Ce sont ces élèves nécessitant pourtant un suivi important, une pédagogie adaptée, un encadrement différencié qui ont en conséquence le plus à souffrir des effets néfastes de la pénurie : enseignants non remplacés lors d’absence de courte ou de moyenne durée et donc classes ou études surpeuplées, encadrement assuré par des enseignants débutants, dénués d’expérience, insuffisamment formés pour rencontrer les exigences de ce public scolaire et ne bénéficiant que trop rarement d’un accompagnement par des professeurs plus expérimentés. De plus, attirant peu les enseignants diplômés, ces écoles doivent souvent recourir à l’engagement d’enseignants dépourvus de formation pédagogique initiale.

Ce n’est donc pas un hasard si ce sont ces établissements scolaires qui sont essentiellement confrontés à un taux important d’abandons prématurés du métier.
Des pistes de solution
Pour lutter efficacement contre cette pénurie, le Gouvernement a défini 5 axes pour atteindre cet objectif dans sa Déclaration de Politique Communautaire 2009-2014 : améliorer l’image du métier d’enseignant par des campagnes de sensibilisation, soutenir les jeunes enseignants, améliorer et simplifier les statuts des acteurs de l’enseignement, faciliter les remplacements de courte durée et dynamiser la carrière enseignante. Or, à ce jour, aucune de ces belles intentions n’a été finalisée par des mesures concrètes.

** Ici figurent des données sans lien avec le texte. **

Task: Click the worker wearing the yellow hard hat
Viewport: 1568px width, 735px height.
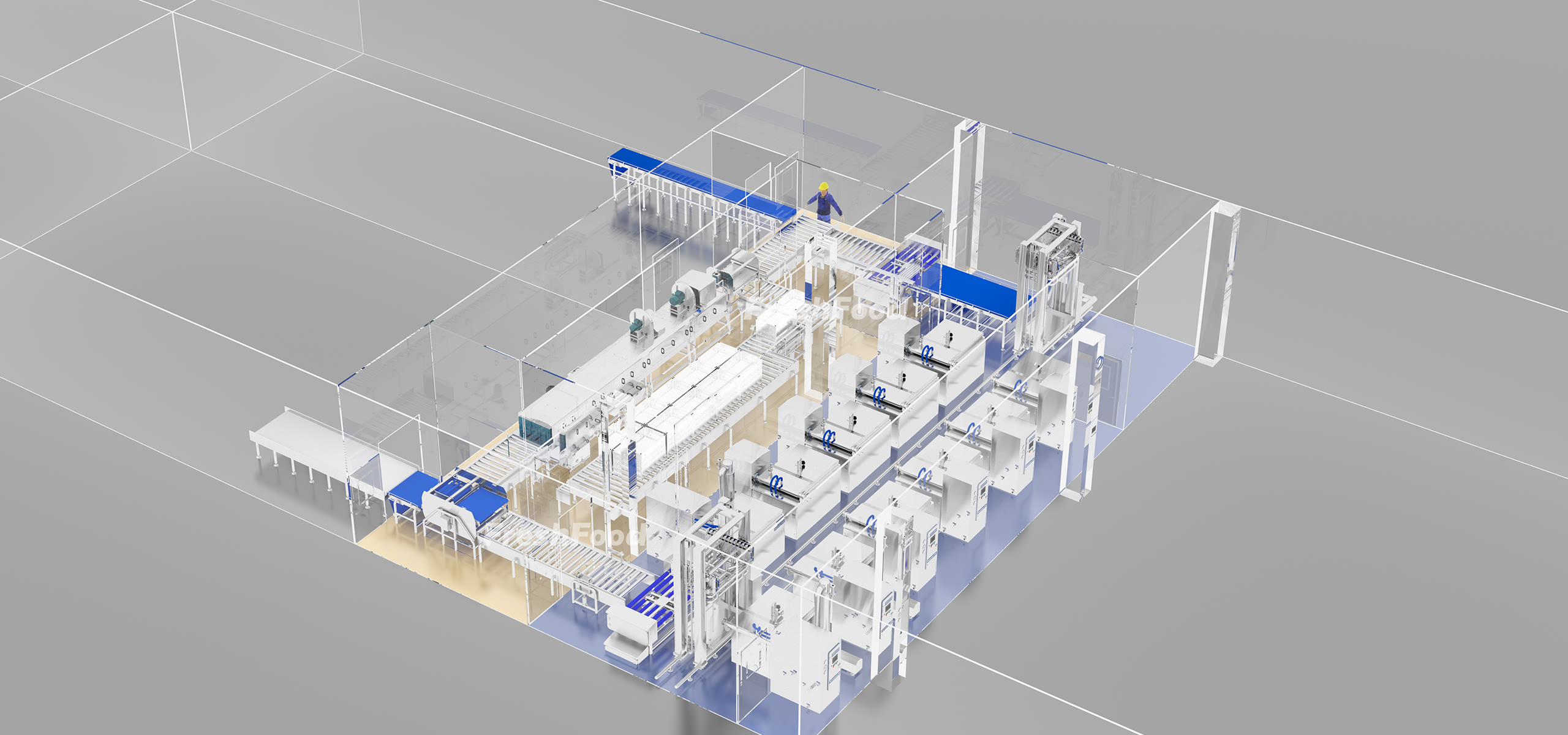Action: (824, 204)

Le vrai courage politique consisterait à s’attaquer au problème à sa base, c’est-à-dire à rendre à nouveau la fonction enseignante attrayante pour les jeunes diplômés, tout en évitant qu’ils ne la quittent désabusés voire dégoûtés après quelques années. Pour atteindre ces objectifs, il conviendrait d’instaurer rapidement une réforme de la formation initiale et continuée des enseignants afin qu’ils soient mieux armés face aux exigences et aux difficultés du métier, tout en amenant une revalorisation sociétale et pécuniaire de la profession. Il serait également capital d’accompagner les enseignants débutants, en les confiant par exemple à des professeurs expérimentés sous forme de tutorat ou de co-titulariat et offrir ainsi une alternative à la DPPR à ceux qui le souhaitent mais aussi de prévoir un renforcement du dispositif d’encadrement différencié permettant aux enseignants des écoles « défavorisées » d’être secondés dans leurs missions par des membres du personnel enseignant, éducateur, paramédical ou social.